*WORKING DATA*
=-=-=

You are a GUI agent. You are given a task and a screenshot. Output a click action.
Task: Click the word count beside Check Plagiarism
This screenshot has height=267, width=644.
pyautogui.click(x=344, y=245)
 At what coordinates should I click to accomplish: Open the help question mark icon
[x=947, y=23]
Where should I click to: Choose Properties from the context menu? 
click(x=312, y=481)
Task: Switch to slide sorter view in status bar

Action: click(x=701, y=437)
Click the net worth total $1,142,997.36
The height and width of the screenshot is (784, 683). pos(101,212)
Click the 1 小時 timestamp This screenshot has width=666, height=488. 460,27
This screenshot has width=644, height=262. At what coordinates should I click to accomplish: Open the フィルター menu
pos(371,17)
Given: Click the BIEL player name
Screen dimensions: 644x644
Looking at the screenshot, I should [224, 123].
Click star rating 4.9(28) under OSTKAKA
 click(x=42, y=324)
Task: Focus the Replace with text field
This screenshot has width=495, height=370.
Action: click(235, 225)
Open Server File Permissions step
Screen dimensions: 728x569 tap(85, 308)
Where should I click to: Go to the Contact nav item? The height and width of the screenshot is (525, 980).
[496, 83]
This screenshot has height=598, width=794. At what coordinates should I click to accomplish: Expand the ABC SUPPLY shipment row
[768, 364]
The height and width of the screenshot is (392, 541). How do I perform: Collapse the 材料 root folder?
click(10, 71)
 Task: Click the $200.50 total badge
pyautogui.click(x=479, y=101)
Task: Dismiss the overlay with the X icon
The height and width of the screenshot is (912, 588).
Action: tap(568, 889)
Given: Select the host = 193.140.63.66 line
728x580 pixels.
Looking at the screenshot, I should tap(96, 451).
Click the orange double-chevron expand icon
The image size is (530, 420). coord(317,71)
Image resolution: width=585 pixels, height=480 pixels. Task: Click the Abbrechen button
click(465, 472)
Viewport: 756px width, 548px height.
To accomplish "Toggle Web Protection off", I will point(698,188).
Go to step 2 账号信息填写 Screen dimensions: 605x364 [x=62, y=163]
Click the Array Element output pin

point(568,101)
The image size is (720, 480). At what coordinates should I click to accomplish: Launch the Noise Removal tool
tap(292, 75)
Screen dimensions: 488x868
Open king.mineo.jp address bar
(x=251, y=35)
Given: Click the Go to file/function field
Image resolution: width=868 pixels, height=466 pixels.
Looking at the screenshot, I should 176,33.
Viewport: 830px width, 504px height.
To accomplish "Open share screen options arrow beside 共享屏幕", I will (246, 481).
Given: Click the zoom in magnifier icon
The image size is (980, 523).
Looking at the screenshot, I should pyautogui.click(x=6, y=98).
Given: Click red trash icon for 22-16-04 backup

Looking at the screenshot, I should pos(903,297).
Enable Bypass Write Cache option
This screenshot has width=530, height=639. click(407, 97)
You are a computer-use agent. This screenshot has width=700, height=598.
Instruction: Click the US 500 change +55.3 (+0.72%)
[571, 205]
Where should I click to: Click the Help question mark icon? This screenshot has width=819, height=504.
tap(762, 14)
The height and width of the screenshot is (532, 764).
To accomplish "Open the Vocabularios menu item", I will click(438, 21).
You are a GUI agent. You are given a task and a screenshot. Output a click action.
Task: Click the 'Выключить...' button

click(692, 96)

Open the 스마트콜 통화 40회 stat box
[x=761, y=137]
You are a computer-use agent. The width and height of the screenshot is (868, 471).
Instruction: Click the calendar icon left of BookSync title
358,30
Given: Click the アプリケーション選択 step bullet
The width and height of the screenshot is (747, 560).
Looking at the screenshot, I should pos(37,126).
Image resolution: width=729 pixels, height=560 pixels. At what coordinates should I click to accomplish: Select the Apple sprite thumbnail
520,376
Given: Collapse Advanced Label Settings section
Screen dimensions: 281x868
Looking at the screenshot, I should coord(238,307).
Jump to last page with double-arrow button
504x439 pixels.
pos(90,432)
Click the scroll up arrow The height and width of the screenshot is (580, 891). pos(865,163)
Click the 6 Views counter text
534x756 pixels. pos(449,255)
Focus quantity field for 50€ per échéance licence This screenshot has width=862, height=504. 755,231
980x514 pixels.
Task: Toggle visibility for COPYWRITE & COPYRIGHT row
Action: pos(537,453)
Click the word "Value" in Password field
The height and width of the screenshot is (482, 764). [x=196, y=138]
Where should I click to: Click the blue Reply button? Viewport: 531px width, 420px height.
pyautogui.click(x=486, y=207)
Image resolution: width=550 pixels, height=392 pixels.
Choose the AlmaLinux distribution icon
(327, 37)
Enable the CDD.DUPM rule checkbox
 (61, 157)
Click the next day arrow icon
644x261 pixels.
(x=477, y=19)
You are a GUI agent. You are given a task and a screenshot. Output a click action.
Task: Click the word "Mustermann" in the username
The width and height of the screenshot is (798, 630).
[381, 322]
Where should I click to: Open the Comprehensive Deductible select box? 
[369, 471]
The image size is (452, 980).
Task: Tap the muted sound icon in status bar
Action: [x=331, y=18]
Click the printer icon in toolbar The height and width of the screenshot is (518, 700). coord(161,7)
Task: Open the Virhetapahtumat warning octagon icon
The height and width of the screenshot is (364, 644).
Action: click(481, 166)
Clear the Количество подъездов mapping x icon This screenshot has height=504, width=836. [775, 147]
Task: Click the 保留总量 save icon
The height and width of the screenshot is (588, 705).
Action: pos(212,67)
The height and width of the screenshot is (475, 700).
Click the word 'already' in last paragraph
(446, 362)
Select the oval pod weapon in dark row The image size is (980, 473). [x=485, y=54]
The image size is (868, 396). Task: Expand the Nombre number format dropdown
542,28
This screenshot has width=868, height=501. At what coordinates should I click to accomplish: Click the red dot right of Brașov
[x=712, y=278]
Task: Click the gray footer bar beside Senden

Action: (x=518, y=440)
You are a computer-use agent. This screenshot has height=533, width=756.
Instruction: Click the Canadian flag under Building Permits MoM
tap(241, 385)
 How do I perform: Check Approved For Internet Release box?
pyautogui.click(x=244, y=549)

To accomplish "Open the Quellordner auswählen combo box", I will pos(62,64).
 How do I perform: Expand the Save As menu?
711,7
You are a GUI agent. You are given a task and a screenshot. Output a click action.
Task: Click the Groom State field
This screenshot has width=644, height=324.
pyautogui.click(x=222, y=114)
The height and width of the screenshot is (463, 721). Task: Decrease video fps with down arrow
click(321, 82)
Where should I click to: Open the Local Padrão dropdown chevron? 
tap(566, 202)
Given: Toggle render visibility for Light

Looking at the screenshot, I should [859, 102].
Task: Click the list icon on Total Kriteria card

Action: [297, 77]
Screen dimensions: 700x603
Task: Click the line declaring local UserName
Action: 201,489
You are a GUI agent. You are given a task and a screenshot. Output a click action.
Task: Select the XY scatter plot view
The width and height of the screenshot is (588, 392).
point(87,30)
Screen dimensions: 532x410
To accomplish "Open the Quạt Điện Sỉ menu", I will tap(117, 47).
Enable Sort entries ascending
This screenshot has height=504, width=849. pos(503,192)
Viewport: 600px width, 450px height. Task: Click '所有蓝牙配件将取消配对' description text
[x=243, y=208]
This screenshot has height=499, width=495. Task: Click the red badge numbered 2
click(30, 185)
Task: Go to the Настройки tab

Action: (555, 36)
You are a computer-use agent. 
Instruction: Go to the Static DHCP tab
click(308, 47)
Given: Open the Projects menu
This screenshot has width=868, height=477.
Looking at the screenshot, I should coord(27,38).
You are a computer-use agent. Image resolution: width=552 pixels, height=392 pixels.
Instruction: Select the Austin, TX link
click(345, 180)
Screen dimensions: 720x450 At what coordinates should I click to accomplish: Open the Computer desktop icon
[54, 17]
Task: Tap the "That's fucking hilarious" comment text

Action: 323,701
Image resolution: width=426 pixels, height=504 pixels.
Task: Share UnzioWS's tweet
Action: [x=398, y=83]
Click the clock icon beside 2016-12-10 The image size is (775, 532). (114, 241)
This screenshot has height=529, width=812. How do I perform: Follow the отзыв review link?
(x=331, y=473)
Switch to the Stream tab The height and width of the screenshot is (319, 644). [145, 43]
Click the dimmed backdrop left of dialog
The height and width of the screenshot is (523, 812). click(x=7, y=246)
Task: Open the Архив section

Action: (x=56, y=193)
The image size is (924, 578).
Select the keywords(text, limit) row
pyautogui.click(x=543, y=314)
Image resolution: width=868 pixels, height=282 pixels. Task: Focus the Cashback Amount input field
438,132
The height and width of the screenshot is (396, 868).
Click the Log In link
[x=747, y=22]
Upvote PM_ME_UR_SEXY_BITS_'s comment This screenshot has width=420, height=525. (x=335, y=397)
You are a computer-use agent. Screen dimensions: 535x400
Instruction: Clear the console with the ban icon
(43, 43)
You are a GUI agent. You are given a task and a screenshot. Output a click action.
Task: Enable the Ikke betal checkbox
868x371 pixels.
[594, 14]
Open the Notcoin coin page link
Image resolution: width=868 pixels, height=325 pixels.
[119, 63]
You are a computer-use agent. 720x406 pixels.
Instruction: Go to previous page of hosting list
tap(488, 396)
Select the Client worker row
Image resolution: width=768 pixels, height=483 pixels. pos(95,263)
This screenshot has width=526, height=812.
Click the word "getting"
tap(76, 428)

=-=-=

*PROMPT*
Make an exact copy of each line, beginning at the one containing "Select the Client worker row" and ending with the last line of the data, and of no other line.

*RESULT*
Select the Client worker row
Image resolution: width=768 pixels, height=483 pixels. pos(95,263)
This screenshot has width=526, height=812.
Click the word "getting"
tap(76, 428)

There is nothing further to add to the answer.